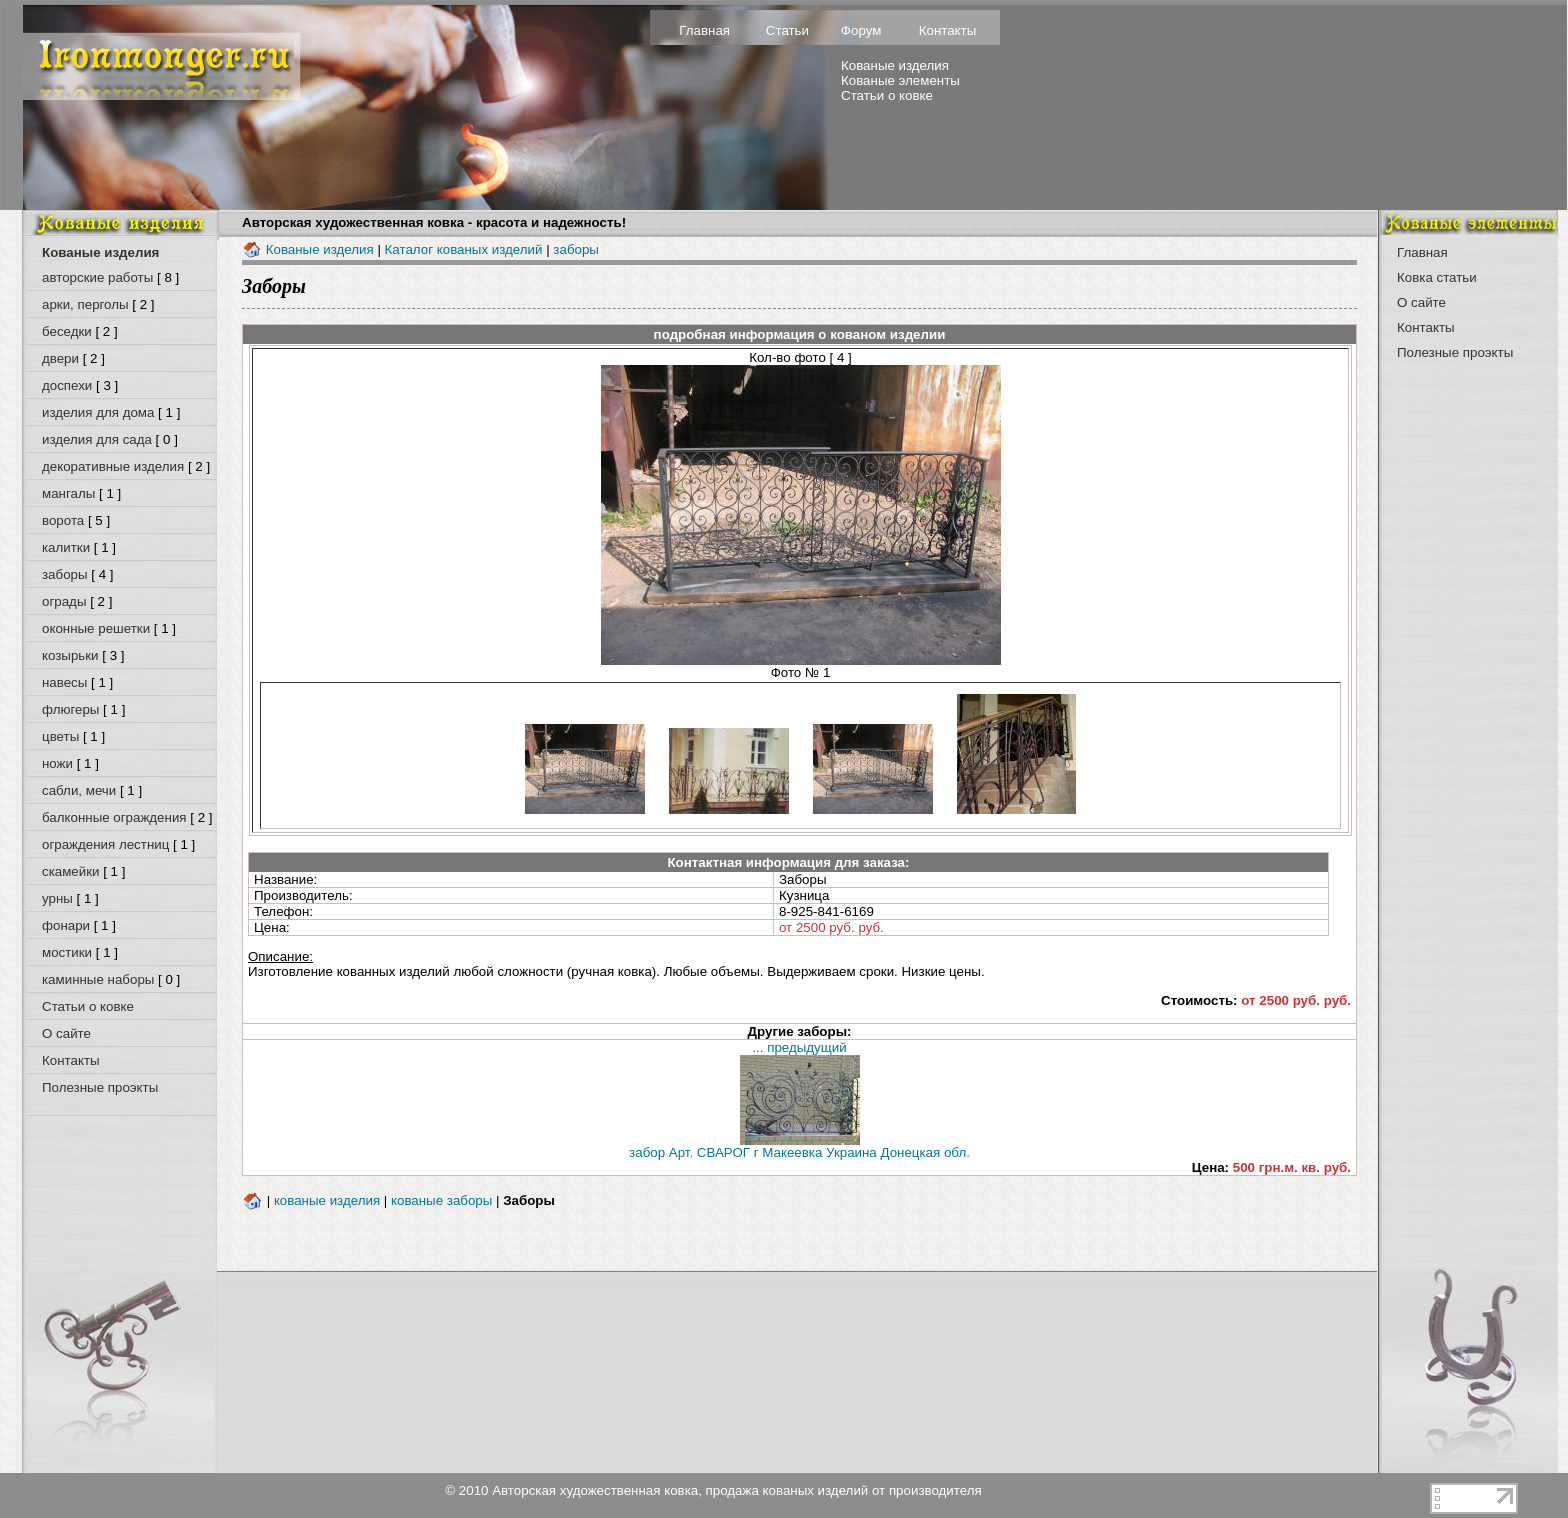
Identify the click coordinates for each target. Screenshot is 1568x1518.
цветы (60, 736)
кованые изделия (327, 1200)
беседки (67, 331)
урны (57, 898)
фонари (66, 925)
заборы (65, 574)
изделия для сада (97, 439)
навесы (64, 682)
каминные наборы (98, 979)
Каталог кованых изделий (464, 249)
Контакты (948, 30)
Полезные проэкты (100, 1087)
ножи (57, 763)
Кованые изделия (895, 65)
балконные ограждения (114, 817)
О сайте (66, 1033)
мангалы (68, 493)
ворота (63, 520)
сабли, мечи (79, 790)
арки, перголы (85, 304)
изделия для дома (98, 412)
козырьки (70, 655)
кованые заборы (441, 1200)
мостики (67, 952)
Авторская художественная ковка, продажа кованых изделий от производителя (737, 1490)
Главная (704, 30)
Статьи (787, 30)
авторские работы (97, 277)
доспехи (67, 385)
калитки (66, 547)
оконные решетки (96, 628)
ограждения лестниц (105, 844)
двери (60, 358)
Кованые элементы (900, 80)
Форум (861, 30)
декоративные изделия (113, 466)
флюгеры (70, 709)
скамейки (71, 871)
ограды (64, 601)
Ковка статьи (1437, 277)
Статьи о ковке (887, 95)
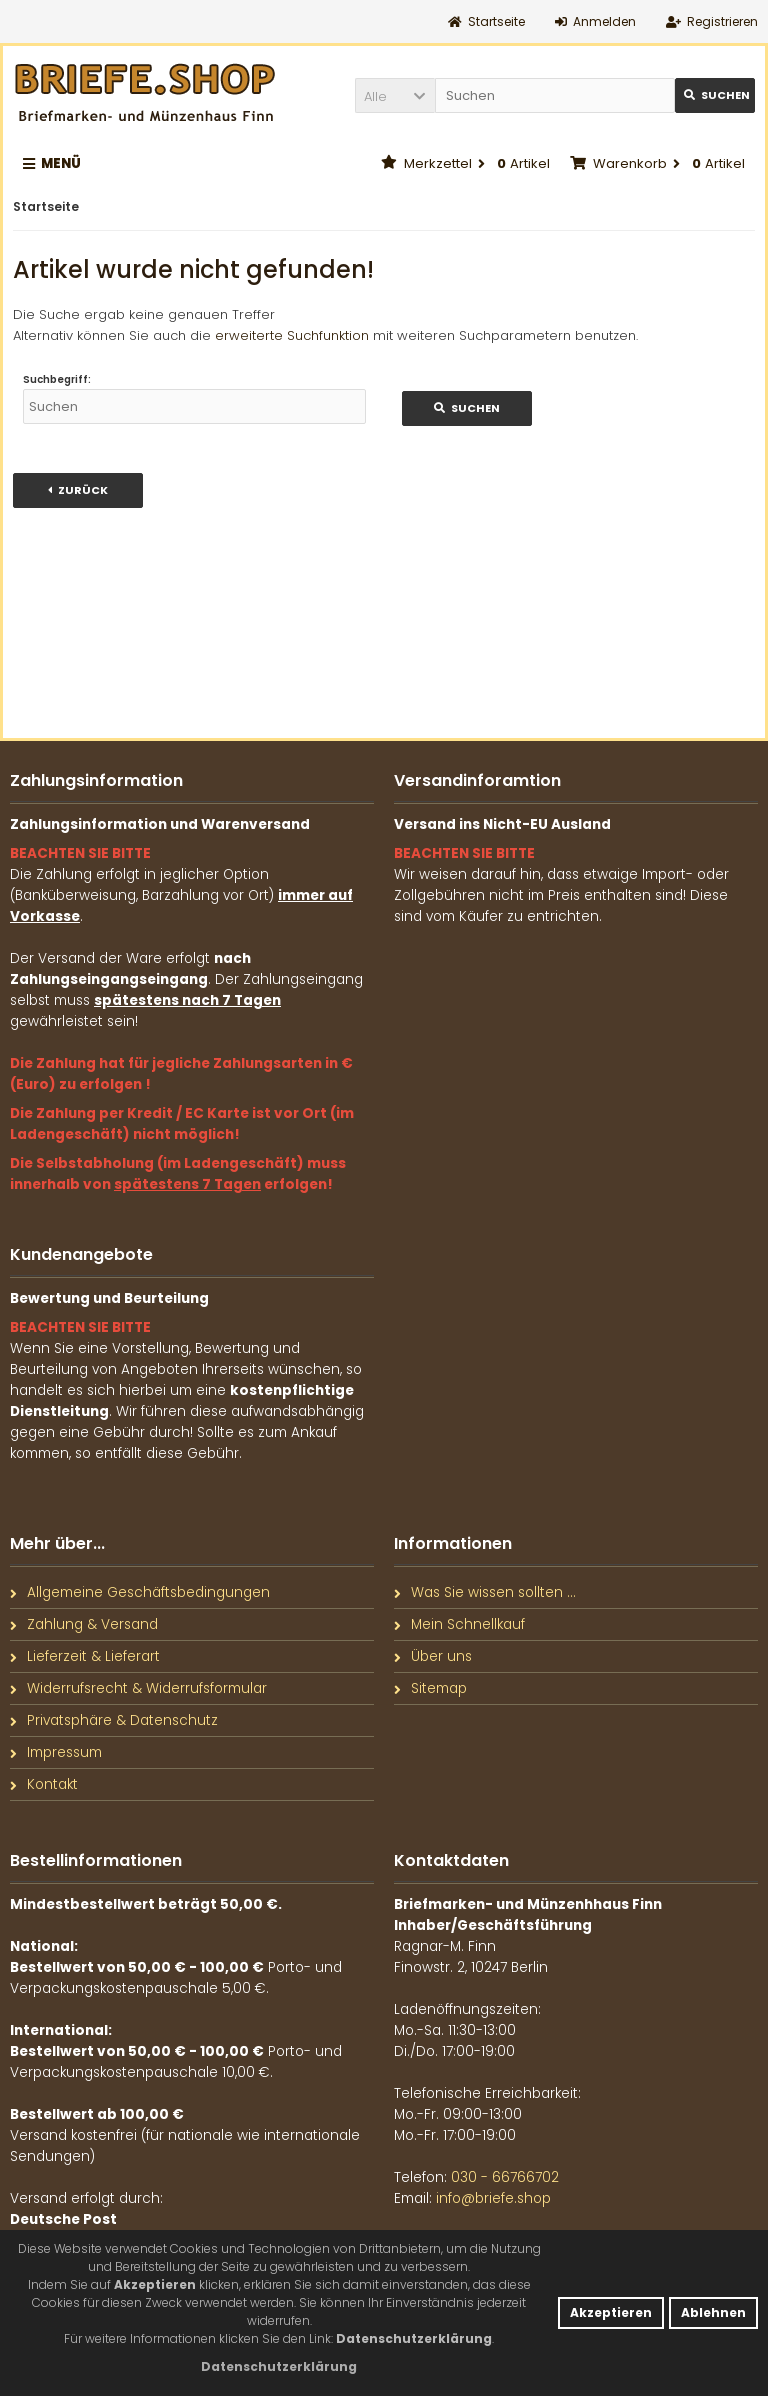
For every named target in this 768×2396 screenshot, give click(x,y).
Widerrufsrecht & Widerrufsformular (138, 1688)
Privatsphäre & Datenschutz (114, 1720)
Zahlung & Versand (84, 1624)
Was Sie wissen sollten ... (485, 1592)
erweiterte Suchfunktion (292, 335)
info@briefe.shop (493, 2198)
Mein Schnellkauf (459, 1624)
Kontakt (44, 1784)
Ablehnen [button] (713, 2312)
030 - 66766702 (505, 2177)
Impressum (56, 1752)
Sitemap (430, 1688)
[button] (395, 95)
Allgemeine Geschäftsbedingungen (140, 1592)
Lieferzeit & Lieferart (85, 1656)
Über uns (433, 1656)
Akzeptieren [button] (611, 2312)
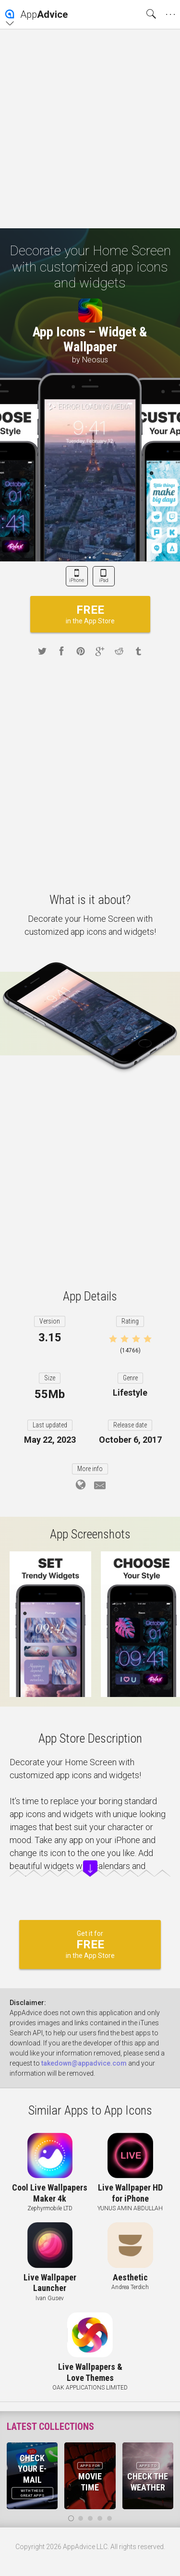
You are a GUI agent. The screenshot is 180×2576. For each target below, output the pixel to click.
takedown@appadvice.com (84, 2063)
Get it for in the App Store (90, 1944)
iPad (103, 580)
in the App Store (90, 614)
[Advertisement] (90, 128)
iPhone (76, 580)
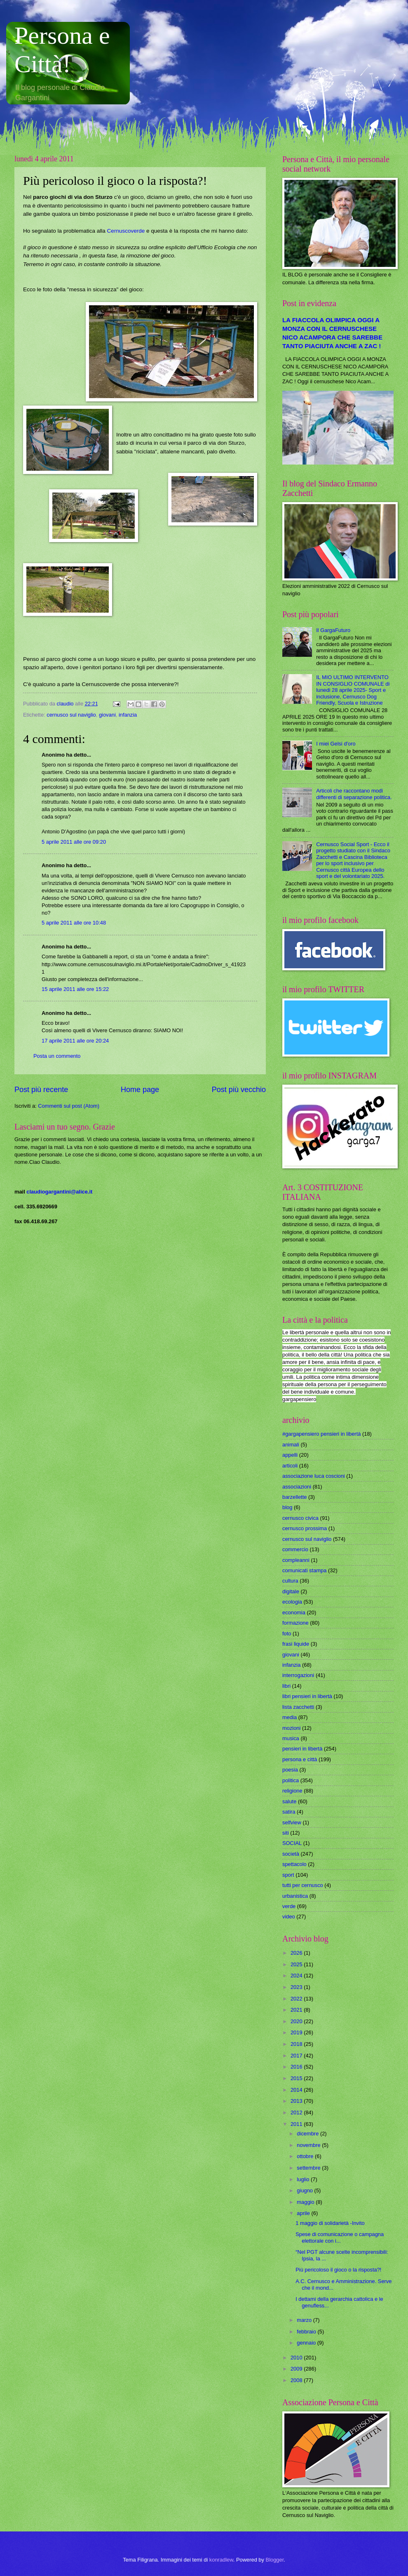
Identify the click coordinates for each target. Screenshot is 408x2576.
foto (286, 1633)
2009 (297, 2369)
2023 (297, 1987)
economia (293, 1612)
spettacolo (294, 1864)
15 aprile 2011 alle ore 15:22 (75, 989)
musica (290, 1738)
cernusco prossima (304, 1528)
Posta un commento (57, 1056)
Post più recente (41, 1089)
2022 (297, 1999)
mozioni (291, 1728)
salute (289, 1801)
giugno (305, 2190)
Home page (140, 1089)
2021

## STATED PROBLEM:
Format every row above as a Markdown table with two columns, Index for the line number and Text for the line, and skip any blank lines. Leave the pictures out of the table.

## WRITTEN SOLUTION:
| Index | Text |
|---|---|
| 1 | Identify the click coordinates for each target. Screenshot is 1568x1518. |
| 2 | цветы (60, 736) |
| 3 | кованые изделия (327, 1200) |
| 4 | беседки (67, 331) |
| 5 | урны (57, 898) |
| 6 | фонари (66, 925) |
| 7 | заборы (65, 574) |
| 8 | изделия для сада (97, 439) |
| 9 | навесы (64, 682) |
| 10 | каминные наборы (98, 979) |
| 11 | Каталог кованых изделий (464, 249) |
| 12 | Контакты (948, 30) |
| 13 | Полезные проэкты (100, 1087) |
| 14 | ножи (57, 763) |
| 15 | Кованые изделия (895, 65) |
| 16 | балконные ограждения (114, 817) |
| 17 | О сайте (66, 1033) |
| 18 | мангалы (68, 493) |
| 19 | ворота (63, 520) |
| 20 | сабли, мечи (79, 790) |
| 21 | арки, перголы (85, 304) |
| 22 | изделия для дома (98, 412) |
| 23 | козырьки (70, 655) |
| 24 | кованые заборы (441, 1200) |
| 25 | мостики (67, 952) |
| 26 | Авторская художественная ковка, продажа кованых изделий от производителя (737, 1490) |
| 27 | Главная (704, 30) |
| 28 | Статьи (787, 30) |
| 29 | авторские работы (97, 277) |
| 30 | доспехи (67, 385) |
| 31 | калитки (66, 547) |
| 32 | оконные решетки (96, 628) |
| 33 | ограждения лестниц (105, 844) |
| 34 | двери (60, 358) |
| 35 | Кованые элементы (900, 80) |
| 36 | Форум (861, 30) |
| 37 | декоративные изделия (113, 466) |
| 38 | флюгеры (70, 709) |
| 39 | скамейки (71, 871) |
| 40 | ограды (64, 601) |
| 41 | Ковка статьи (1437, 277) |
| 42 | Статьи о ковке (887, 95) |
| 43 | For every named target in this 768×2396 screenshot, give click(x,y). |
| 44 | Widerrufsrecht & Widerrufsformular (138, 1688) |
| 45 | Privatsphäre & Datenschutz (114, 1720) |
| 46 | Zahlung & Versand (84, 1624) |
| 47 | Was Sie wissen sollten ... (485, 1592) |
| 48 | erweiterte Suchfunktion (292, 335) |
| 49 | info@briefe.shop (493, 2198) |
| 50 | Mein Schnellkauf (459, 1624) |
| 51 | Kontakt (44, 1784) |
| 52 | Ablehnen [button] (713, 2312) |
| 53 | 030 - 66766702 (505, 2177) |
| 54 | Impressum (56, 1752) |
| 55 | Sitemap (430, 1688) |
| 56 | [button] (395, 95) |
| 57 | Allgemeine Geschäftsbedingungen (140, 1592) |
| 58 | Lieferzeit & Lieferart (85, 1656) |
| 59 | Über uns (433, 1656) |
| 60 | Akzeptieren [button] (611, 2312) |
| 61 | You are a GUI agent. The screenshot is 180×2576. For each target below, output the pixel to click. |
| 62 | takedown@appadvice.com (84, 2063) |
| 63 | Get it for in the App Store (90, 1944) |
| 64 | iPad (103, 580) |
| 65 | in the App Store (90, 614) |
| 66 | [Advertisement] (90, 128) |
| 67 | iPhone (76, 580) |
| 68 | Identify the click coordinates for each target. Screenshot is 408x2576. |
| 69 | foto (286, 1633) |
| 70 | 2009 (297, 2369) |
| 71 | 2023 (297, 1987) |
| 72 | economia (293, 1612) |
| 73 | spettacolo (294, 1864) |
| 74 | 15 aprile 2011 alle ore 15:22 (75, 989) |
| 75 | musica (290, 1738) |
| 76 | cernusco prossima (304, 1528) |
| 77 | Posta un commento (57, 1056) |
| 78 | Post più recente (41, 1089) |
| 79 | 2022 (297, 1999) |
| 80 | mozioni (291, 1728) |
| 81 | salute (289, 1801) |
| 82 | giugno (305, 2190) |
| 83 | Home page (140, 1089) |
| 84 | 2021 |